The word "attention" has been stretched pretty far to explain what is happening inside a transformer.
What's actually happening is that every token embedding interacts with every other token embedding before it and as the product of this interaction (dot product + softmax) it takes a fraction of every other token embedding and adds it to itself. Technically, it's different transforms/functions of the embedding.
You can view it as every token embedding mixing information from other embeddings into itself. Done ~100 times in parallel ("attention heads"), ~100 times in sequence (layers). As per GPT-3 model (175B).
I'm pretty sure in GPT3.5+ models, this concept of attention holds no longer true. In [1] the author suggests they are using "Intra-tensor sparsity" from a 2021 paper from Google [2].
Details aside, math suggests they _must_ be using some sparse attention method: the memory used by attention is O(l^2 * d) (here O notation is a bit of overkill: it's exactly that number in 8 bit quantization or twice that in 16 bit floats). With l=32k, and d probably in the order of a few k (even "old" BERT model had it at 768, it only went up since), that would be of the order of a few TB. For (a piece of) _a single_ layer, they probably have dozens, if not hundreds, of it. The largest GPUs in commerce have 80GB of memory; there's no way they are really using that many GPUs for each single layer (even leaving aside the fact that runtime would probably be absolutely horrible).
Implicitly or explicitly, the transformer must learn to have both a "summarized" version of attention (that tells it where to focus on) and more "detailed" ones. It doesn't need to be specifically coded, if using sparse attention, the model might for example get different levels of attentions at different layers, somehow, but they probably have coded something a bit smarter than that.
> every token embedding interacts with every other token embedding before it
> it takes a fraction of every other token embedding and adds it to itself.
> every token embedding mixing information from other embeddings into itself
Noting the use of the word every. Phrased this way, calling it "attention" hardly makes sense, as attention is typically focused on something specific at any given time - not always on the entire thing.
While all other tokens are considered, the attention mechanism is putting an individual weight on each one, in a way "paying more attention" to some than others.

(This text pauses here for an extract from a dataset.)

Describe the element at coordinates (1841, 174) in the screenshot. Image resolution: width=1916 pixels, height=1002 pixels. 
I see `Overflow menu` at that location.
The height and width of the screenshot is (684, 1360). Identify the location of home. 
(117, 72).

Softmax takes a vector of arbitrary values and converts it into probabilities such that all the elements of the vector add to 1. Transformers use this to decide on the fractions.
This could be seen as "soft attention" where in theory there would be few winners for every "attention head".
It's also possible that the only purpose the softmax actually serves (or at least major component of) is that of normalization. Without it, the variance in the internal network dynamics between training samples would be fairly large (some training samples may have tokens that interact heavily, while others not). Making optimization problematic.
Most LLM architectures use “soft attention” where some fractional amount of attention is put on every token. “Hard attention” is the term for what you describe.
Naming is a perpetual problem. My issue is with "hallucination", which everyone takes to be the "problem" with GPT style networks making things up. Never mind that transformers are just trying to predict the next likely token, NOT the truth PLUS that they're trained from the internet. As everyone knows, the internet is not known for correctness and truth. If you want any neural network to figure out the truth independently, it'll obviously need the ability to go out into the real world and even needs to be allowed to experiment for most things.
Hallucination used to mean the following. A basic neural network is:
f(x) = y = repeat(nonlinearity(ax[0] + bx[1] + ...))
And then you adjust a, b, c, ... until y is reasonable, according to the cost function. But look! The very same backpropagation can adjust x[0], x[1] ... with the same cost function and only a small change in the code.
This allows you to reverse the question neural networks answer. Which can be an incredibly powerful way to answer questions.
And that used to be called hallucination in Neural networks. Instead of "change these network weights to transform x into y, keeping x constant" you ask "change x to transform x into y, keeping the network weights constant".
Now it's impossible finding half the papers on the this topic. AARGH!
> My issue is with "hallucination", which everyone takes to be the "problem" with GPT style networks making things up.
It's most famous as a problem with ChatGPT specifically, which is presented as a chat interface where an agent answers your question. In that context, it makes sense to think of confident and detailed wrong answers as hallucinations.
You could say that it's still an LLM underneath, but then you'd be talking about a layer of abstraction beneath what most people interact with. Given that they tap into the mental model of "chat with an agent" heavily with their interface and interactions, having small disclaimers and saying "I'm just an LLM" from time to time aren't sufficient to counter people's intuitions and expectations.
I believe the naming is perfect: the word attention clearly maches the intention of the model structure. It’s still clearly missing more efficiency, but we had to have ChatGPT / ChatGPT4 working and used to make the further research directions clear (increasing context length and decreasing hallucinations).
What's actually happening is that every token embedding interacts with every other token embedding before it and as the product of this interaction (dot product + softmax) it takes a fraction of every other token embedding and adds it to itself. Technically, it's different transforms/functions of the embedding.
You can view it as every token embedding mixing information from other embeddings into itself. Done ~100 times in parallel ("attention heads"), ~100 times in sequence (layers). As per GPT-3 model (175B).